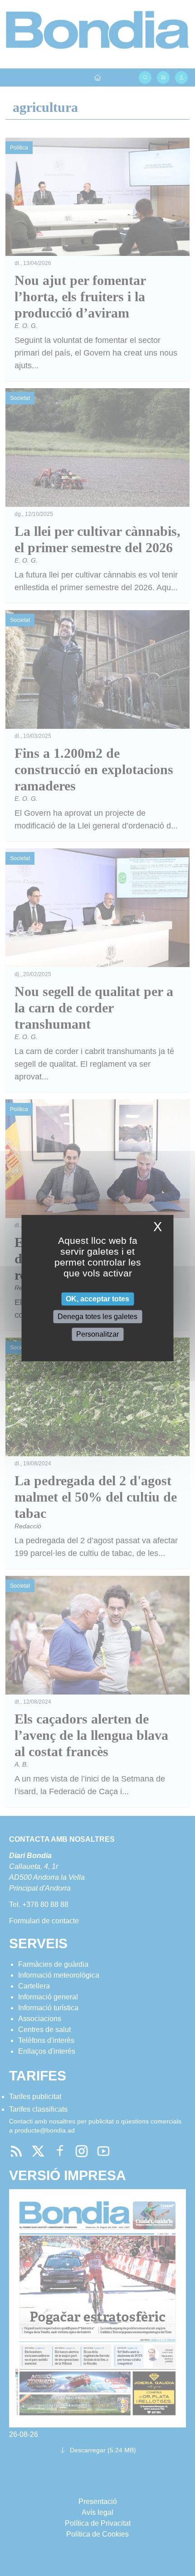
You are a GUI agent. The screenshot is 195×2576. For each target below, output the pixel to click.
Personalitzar (97, 1334)
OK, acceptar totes (97, 1299)
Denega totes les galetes (97, 1316)
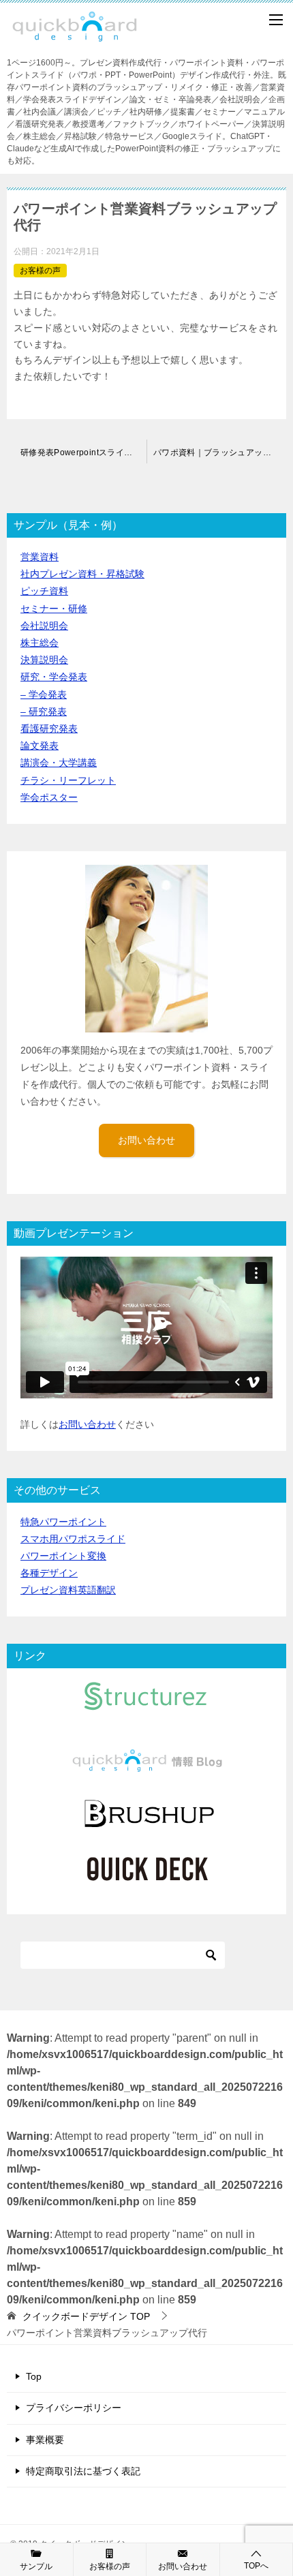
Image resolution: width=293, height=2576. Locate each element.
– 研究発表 (43, 711)
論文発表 (39, 745)
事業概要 (45, 2439)
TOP (86, 2316)
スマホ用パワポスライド (72, 1538)
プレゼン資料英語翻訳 (68, 1589)
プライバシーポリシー (73, 2407)
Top (34, 2376)
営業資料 (39, 556)
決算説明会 (44, 659)
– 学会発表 (43, 694)
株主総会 (39, 642)
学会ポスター (49, 797)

——

Exactly as given, transcribe every line of the data, but not its images.

**Exercise answer**.
You are a GUI agent. The screenshot is 195×2576. For each target below, output the pixel to click.
Personalitzar (97, 1334)
OK, acceptar totes (97, 1299)
Denega totes les galetes (97, 1316)
Image resolution: width=293, height=2576. Locate each element.
– 研究発表 (43, 711)
論文発表 (39, 745)
事業概要 (45, 2439)
TOP (86, 2316)
スマホ用パワポスライド (72, 1538)
プレゼン資料英語翻訳 (68, 1589)
プライバシーポリシー (73, 2407)
Top (34, 2376)
営業資料 (39, 556)
決算説明会 (44, 659)
– 学会発表 (43, 694)
株主総会 (39, 642)
学会ポスター (49, 797)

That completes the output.